En su columna «El poder de la identidad», el cientista político postula que el resurgir de los sentimientos colectivos extremistas pueden significar un impedimiento para que los Estados puedan continuar desarrollándose en distintas áreas. Insiste en que las demostraciones de religiosidad y nacionalismo extremo son partes de ideologías que buscan manipular el poder político y profundizar en una interdependencia.


«A un lado, el mundo árabe y musulmán en pie de guerra contra Estados Unidos y Francia por los videos y viñetas sobre Mahoma. A otro, China y Japón sacando pecho patriótico y ejercitando el músculo naval a costa de unos minúsculos islotes. Vuelven las identidades y llaman a rebato, haciendo saltar por los aires los delicados equilibrios construidos a costa de mucho tiempo y esfuerzo. Dentro de EE UU, se acusa a Obama y a su política de mano tendida al mundo árabe y musulmán de ser una reedición en versión islamista del apaciguamiento practicado por Chamberlain y Daladier contra el totalitarismo nazi. Al tiempo, en muchos países musulmanes se pide también firmeza contra lo que describen como una agresión sistemática a su religión desde Occidente. Dentro de China los hay que piensan que ha llegado la hora de poner fin al ascenso pacífico y ejercer como la gran potencia que es. Mientras, en Japón también se critica al Gobierno por mirar hacia otro lado y dejar que los chinos se crezcan. No son mayoría, pero gritan más, y su mensaje es siempre el mismo: principios sacrosantos, identidades amenazadas, agravios históricos, humillaciones intolerables, líneas rojas…»

De esta manera inicia José Ignacio Torreblanca, cientista político, su columna publicada en el diario español El Pais y titulada «El poder de la identidad». El caos que se ha suscitado en el mundo islámico a causa del video que ridiculiza a Mahoma, sumados a los discursos pacifistas de los países como EE.UU y Francia que intentan apaciguar las aguas y la rivalidad desmedida que ha reaparecido entre China y Japón, convencen al autor de que más allá de los hechos puntuales que han acontecido, se esconde «un sentimiento de identificación colectivo que termina por manipular al poder político y sus decisiones.»

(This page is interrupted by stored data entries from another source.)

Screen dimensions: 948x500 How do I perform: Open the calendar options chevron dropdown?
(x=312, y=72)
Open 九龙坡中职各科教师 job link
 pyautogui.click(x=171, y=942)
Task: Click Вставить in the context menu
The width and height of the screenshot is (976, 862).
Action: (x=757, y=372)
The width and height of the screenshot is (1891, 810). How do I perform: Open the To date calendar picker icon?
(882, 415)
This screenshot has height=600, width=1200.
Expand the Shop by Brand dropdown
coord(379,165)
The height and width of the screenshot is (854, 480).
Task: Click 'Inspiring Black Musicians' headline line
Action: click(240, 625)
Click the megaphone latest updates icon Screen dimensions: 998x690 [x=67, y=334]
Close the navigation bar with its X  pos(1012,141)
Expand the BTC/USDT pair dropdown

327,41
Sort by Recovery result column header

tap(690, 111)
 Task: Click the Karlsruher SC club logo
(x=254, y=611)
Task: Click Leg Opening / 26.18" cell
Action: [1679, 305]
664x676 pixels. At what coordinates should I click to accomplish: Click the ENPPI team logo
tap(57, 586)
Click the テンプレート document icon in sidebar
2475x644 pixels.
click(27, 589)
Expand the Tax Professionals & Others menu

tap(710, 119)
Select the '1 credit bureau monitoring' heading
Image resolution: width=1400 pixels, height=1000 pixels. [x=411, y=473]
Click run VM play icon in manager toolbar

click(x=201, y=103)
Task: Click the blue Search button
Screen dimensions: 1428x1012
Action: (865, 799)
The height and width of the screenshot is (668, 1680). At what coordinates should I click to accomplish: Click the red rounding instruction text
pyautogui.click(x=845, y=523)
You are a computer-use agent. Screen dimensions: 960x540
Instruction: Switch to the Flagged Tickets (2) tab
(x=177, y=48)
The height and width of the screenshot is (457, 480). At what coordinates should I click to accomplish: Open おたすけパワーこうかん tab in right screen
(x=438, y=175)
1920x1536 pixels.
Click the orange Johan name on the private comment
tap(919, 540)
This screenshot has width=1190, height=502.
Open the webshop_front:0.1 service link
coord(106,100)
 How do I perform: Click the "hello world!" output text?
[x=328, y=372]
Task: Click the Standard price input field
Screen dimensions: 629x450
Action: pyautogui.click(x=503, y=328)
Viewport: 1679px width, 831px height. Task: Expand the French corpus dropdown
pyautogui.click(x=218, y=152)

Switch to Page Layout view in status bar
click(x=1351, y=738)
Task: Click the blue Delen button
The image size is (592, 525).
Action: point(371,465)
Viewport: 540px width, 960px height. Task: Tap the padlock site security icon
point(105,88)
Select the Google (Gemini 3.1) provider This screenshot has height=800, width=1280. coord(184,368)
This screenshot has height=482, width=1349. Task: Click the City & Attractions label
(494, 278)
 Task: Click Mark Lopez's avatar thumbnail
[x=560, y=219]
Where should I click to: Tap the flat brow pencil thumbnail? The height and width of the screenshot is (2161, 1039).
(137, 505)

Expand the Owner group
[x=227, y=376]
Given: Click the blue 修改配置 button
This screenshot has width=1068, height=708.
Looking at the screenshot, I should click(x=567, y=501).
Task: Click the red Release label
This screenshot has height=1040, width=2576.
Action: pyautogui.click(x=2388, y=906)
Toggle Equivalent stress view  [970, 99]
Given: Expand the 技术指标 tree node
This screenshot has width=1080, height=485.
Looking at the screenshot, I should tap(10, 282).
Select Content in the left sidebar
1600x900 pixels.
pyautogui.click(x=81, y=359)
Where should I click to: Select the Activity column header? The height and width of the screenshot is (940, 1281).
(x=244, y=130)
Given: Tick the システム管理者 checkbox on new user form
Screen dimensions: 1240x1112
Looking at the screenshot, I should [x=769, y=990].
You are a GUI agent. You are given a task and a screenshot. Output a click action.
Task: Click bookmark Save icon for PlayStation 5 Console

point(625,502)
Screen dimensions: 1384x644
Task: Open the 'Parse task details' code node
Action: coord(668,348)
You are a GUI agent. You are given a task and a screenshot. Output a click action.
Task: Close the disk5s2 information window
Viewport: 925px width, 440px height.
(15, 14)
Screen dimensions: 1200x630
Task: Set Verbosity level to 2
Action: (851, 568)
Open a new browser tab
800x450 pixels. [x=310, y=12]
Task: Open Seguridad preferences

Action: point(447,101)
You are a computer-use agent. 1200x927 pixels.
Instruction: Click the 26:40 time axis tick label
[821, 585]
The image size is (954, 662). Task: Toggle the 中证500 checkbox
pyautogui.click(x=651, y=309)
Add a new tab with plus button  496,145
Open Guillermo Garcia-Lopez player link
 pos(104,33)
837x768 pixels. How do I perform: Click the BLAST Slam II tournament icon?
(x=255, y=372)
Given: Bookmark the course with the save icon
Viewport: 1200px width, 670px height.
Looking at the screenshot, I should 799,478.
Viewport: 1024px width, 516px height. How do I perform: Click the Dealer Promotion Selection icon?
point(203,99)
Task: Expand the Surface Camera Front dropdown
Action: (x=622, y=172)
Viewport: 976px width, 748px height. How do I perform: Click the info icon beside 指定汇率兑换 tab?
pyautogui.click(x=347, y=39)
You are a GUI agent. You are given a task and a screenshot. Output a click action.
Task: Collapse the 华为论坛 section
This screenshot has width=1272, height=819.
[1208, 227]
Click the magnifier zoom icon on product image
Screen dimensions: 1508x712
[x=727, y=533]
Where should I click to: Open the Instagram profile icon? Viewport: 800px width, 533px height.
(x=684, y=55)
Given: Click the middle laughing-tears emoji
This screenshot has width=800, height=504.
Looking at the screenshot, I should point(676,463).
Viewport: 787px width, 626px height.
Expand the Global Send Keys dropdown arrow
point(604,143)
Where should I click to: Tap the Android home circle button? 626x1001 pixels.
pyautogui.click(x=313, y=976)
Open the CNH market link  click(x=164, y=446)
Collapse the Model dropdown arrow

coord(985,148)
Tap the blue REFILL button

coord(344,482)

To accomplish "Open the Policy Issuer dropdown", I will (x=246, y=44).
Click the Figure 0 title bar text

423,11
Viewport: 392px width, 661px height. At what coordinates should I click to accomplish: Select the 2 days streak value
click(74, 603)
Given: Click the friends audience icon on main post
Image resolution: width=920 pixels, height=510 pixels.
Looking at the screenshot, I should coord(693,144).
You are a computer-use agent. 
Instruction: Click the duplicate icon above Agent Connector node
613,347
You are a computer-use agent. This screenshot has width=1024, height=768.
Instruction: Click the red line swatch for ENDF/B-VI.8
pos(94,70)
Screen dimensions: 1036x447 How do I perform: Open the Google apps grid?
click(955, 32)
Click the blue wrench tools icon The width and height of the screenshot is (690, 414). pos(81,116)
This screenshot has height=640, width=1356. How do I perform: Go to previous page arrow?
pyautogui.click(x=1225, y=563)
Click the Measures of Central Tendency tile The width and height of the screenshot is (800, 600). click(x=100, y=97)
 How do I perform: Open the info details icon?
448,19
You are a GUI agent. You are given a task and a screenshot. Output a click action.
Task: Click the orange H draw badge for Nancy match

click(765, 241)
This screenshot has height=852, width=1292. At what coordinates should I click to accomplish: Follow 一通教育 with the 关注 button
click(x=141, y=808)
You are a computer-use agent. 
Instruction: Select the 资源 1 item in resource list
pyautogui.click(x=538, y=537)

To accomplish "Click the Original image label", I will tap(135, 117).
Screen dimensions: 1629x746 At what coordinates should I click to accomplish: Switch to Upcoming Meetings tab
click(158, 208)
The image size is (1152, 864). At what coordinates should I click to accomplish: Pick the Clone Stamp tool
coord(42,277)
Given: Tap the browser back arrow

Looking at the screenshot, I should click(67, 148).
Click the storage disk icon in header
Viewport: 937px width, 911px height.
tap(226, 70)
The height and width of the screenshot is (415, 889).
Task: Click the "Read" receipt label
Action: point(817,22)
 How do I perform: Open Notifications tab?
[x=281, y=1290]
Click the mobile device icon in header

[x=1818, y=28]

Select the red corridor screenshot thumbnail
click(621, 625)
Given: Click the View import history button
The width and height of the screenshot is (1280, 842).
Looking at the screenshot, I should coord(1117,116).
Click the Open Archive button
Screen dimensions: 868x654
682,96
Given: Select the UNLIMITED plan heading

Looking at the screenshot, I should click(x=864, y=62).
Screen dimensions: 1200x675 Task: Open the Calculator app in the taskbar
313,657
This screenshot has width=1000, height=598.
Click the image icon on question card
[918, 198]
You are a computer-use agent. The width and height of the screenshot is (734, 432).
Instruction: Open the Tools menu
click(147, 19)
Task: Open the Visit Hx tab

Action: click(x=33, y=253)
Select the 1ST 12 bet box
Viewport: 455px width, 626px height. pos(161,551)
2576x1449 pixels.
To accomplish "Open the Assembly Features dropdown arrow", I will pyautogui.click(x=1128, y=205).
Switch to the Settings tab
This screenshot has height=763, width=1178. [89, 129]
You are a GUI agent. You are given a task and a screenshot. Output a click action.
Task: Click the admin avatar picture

«Que la democracia no tenga alternativa no quiere decir que no tenga enemigos. El nacionalismo y la religión, en sus formas extremas, son los principales. Y ahí es donde comienza la paradoja. Porque a pesar de que el liberalismo no asignara ninguna importancia a las identidades, hoy sabemos que un sentimiento de identificación colectivo (sea religioso o nacional) puede ser fundamental para asegurar la cohesión social y el buen funcionamiento de un sistema político.», postula el columnista.

Torrealba ahonda en su columna la identidad como cualidades colectivas compartidas que nacen ya sea por profesar la misma religión y o un misma ideología nacionalista. Y recalca que a pesar de los avances, tantos políticos como culturales que tenga una nación, «el resurgir de las identidades colectivas» crearan un lazo de interdependencia con los gobiernos que perjudican a la democracia que «con tanto esfuerzo» se ha construido desde la caída de la URSS.

«No se puede ser tan ingenuo como para pensar que los beneficios económicos que trae la globalización son suficientes por sí solos para garantizar la paz entre los Estados (…) En Europa, en Asia, vemos con preocupación cómo los nacionalismos y las fricciones económicas entre países se retroalimentan mutuamente.», sostiene Torrealba sobre el peso que implica y la fuerza con la que actúa la identidad nacionalista en las relaciones bilaterales.

Para finalizar, el columnista es categórico al asegurar que «de Estados Unidos a China, pasando por Japón o Egipto, la identidad puede ser, a la vez, un pegamento social y un disolvente de la convivencia. Por eso es un factor de poder imposible de obviar.»